*WORK INSTRUCTION*:
Copy the records below, from the line containing "Task: Click the Copy icon in toolbar" through the last line; leave out pictures.

*MATERIAL PROVIDED*:

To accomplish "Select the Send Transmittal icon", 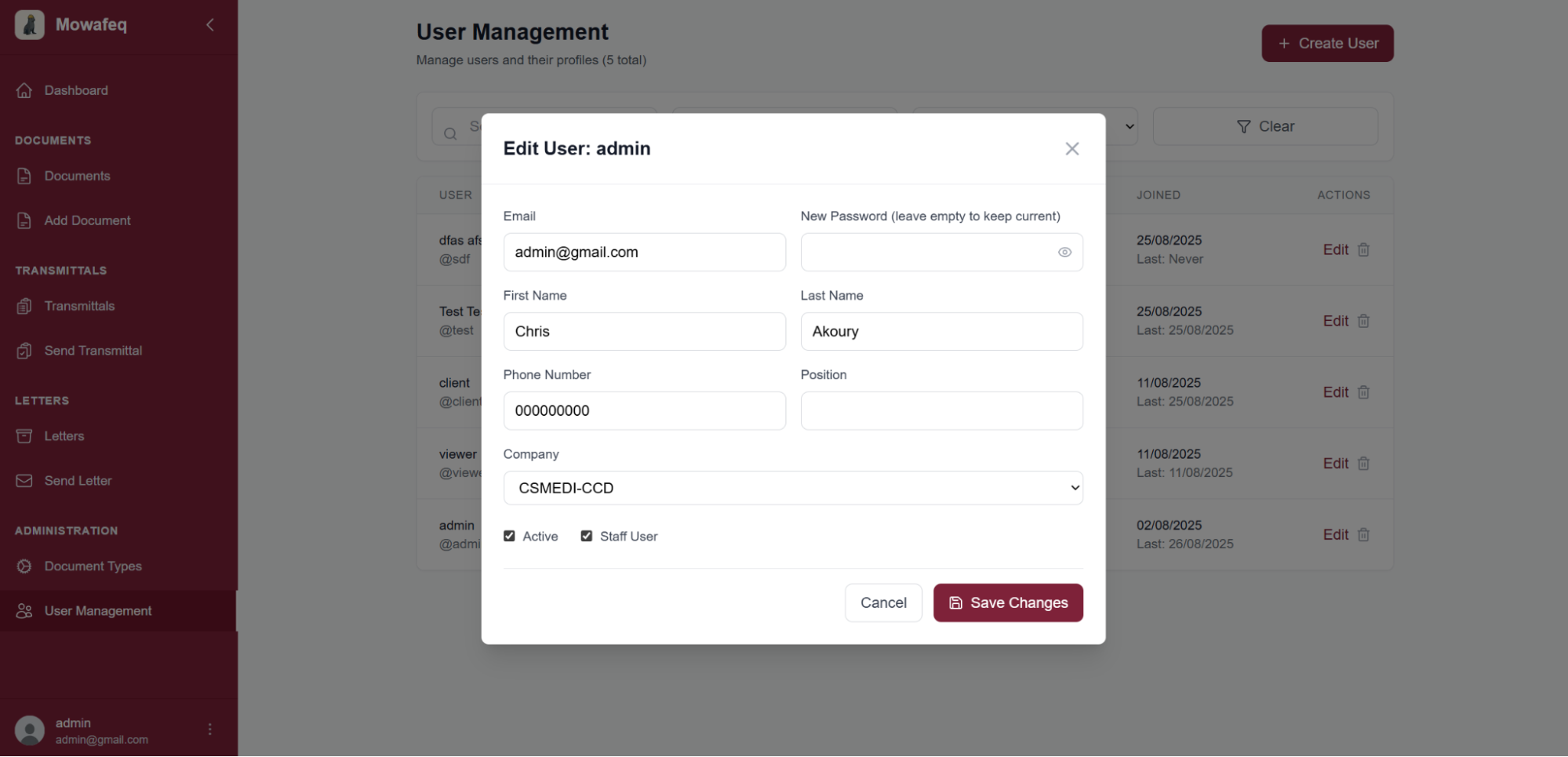I will pyautogui.click(x=24, y=351).
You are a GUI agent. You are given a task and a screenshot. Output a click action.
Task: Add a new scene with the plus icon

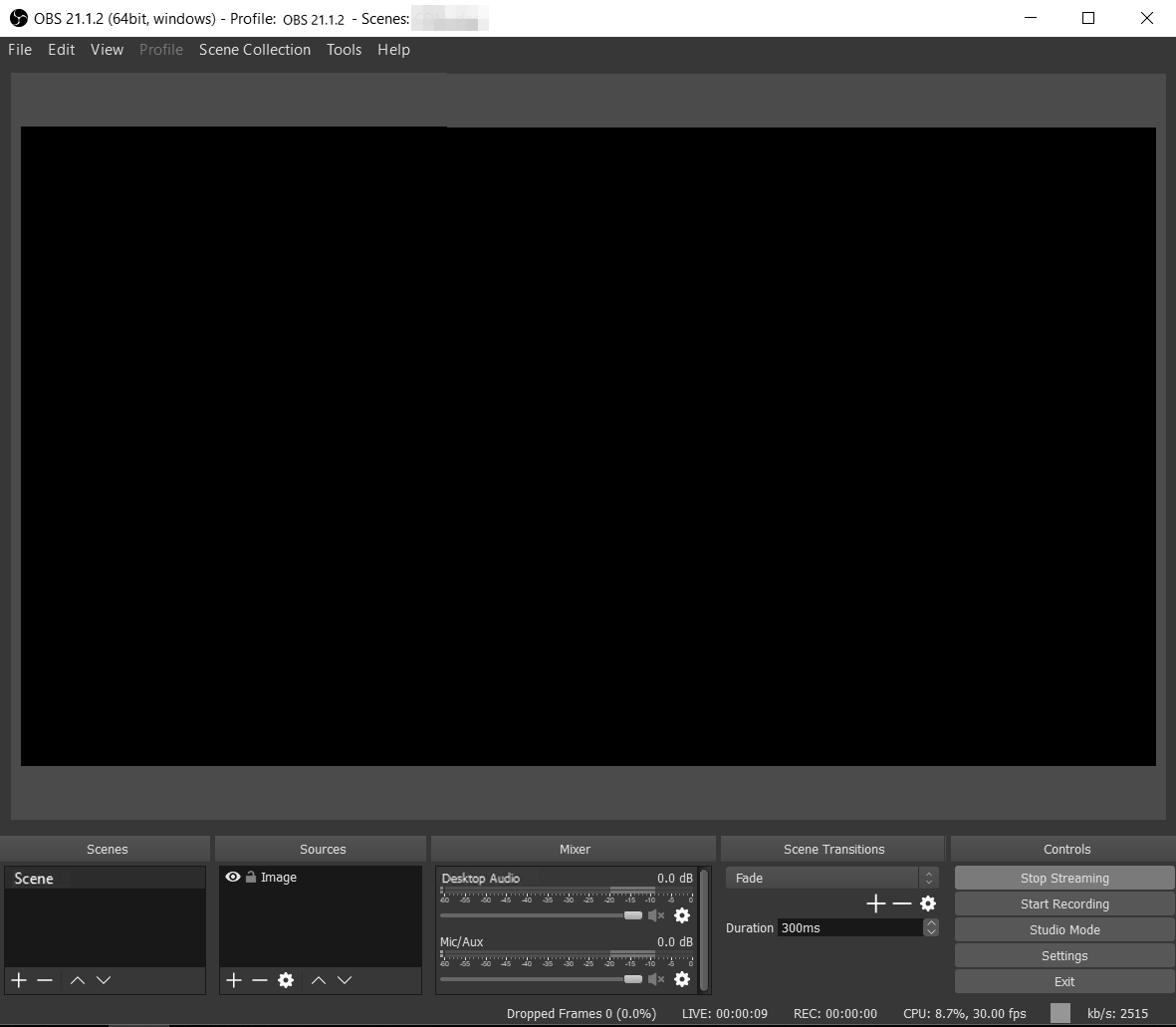click(19, 980)
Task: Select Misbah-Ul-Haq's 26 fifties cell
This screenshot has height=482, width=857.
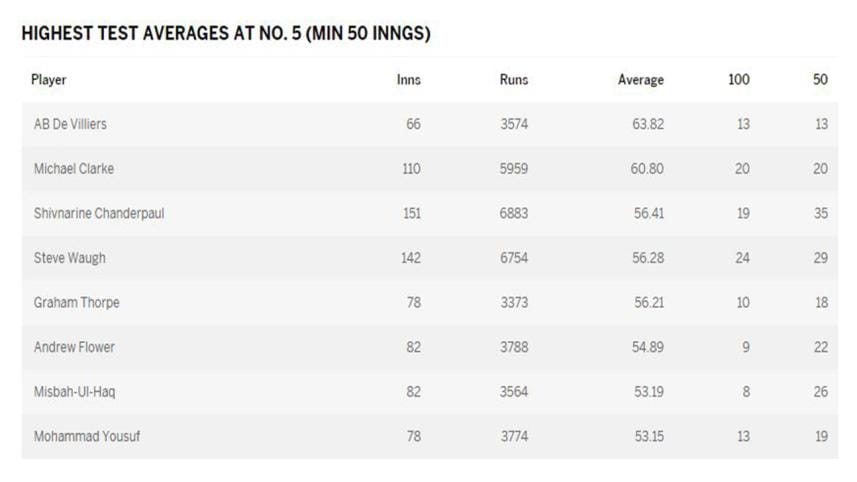Action: pyautogui.click(x=820, y=392)
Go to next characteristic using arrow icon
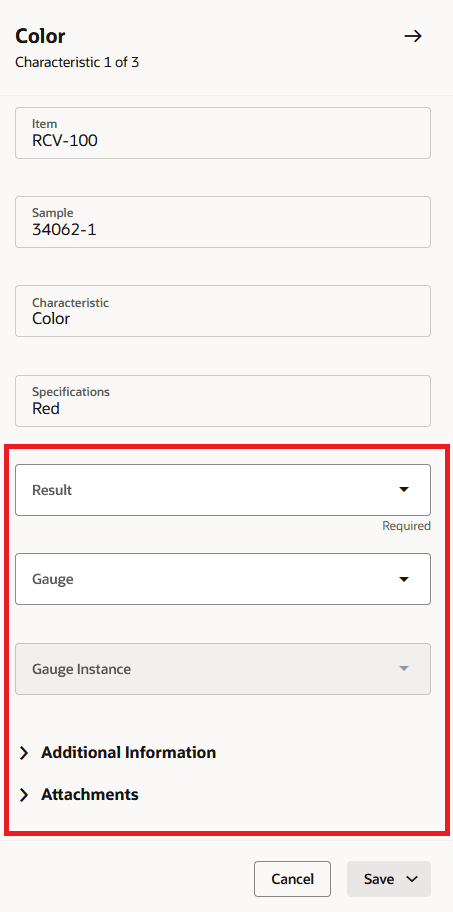Viewport: 453px width, 912px height. click(413, 36)
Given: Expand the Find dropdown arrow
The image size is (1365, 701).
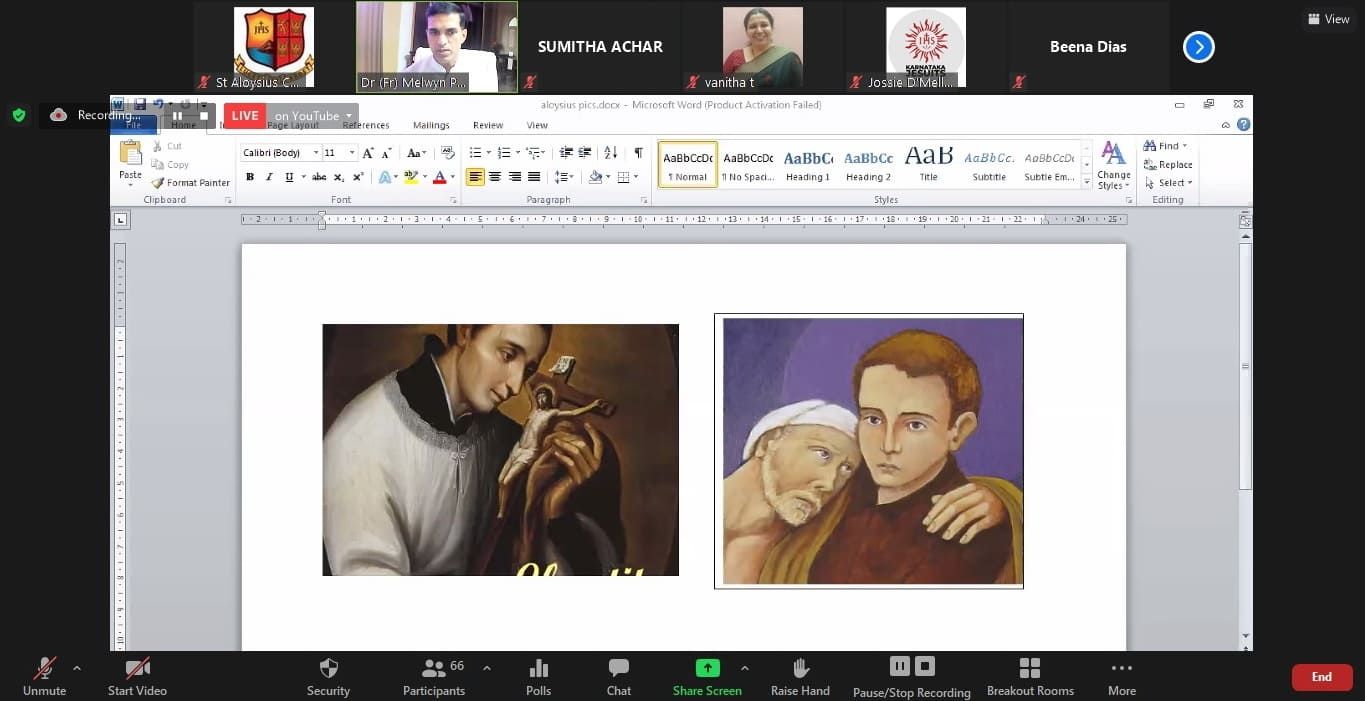Looking at the screenshot, I should 1185,146.
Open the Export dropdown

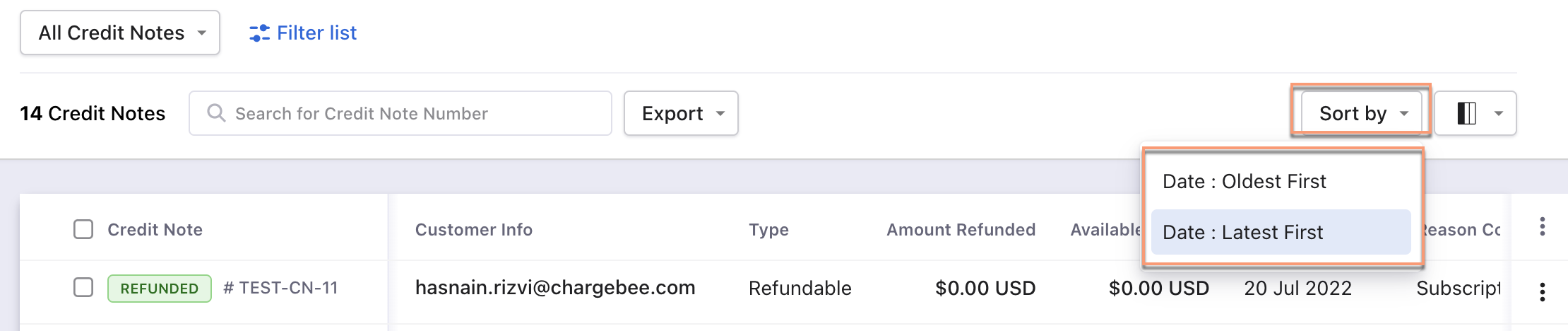681,113

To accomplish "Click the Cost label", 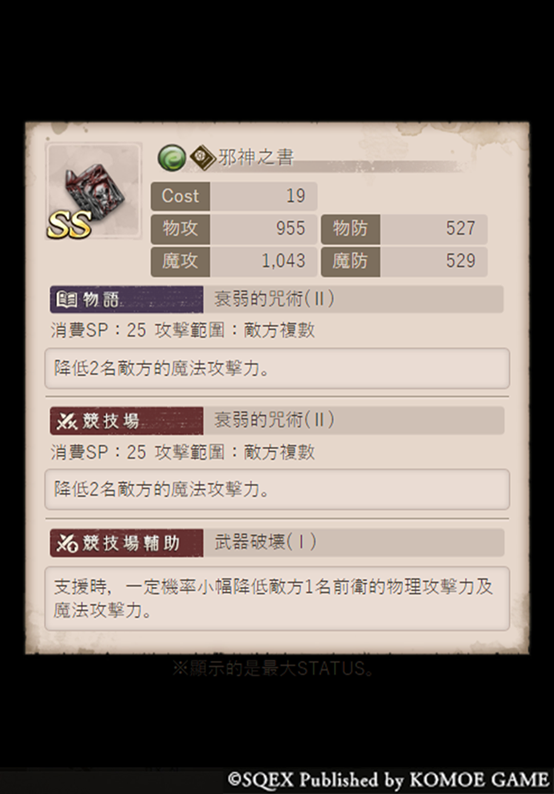I will (x=180, y=196).
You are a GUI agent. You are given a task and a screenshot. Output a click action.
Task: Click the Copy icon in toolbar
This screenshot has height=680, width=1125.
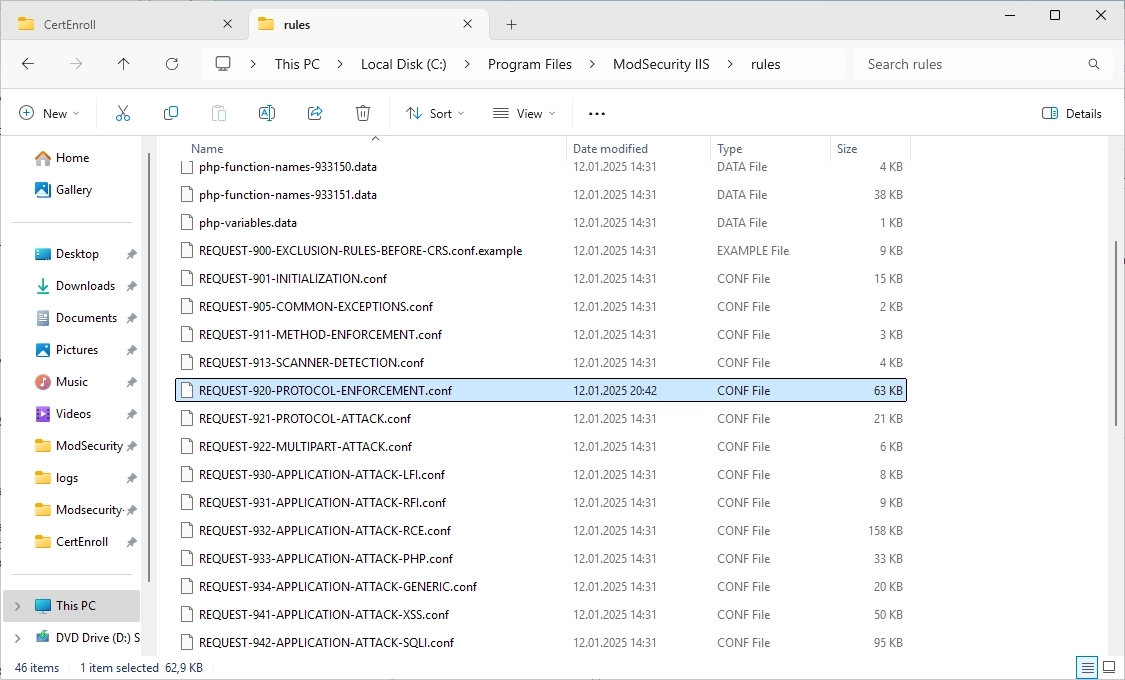coord(171,114)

*PROBLEM SOLUTION*:
Task: Click the Copy icon in toolbar
This screenshot has height=680, width=1125.
coord(171,114)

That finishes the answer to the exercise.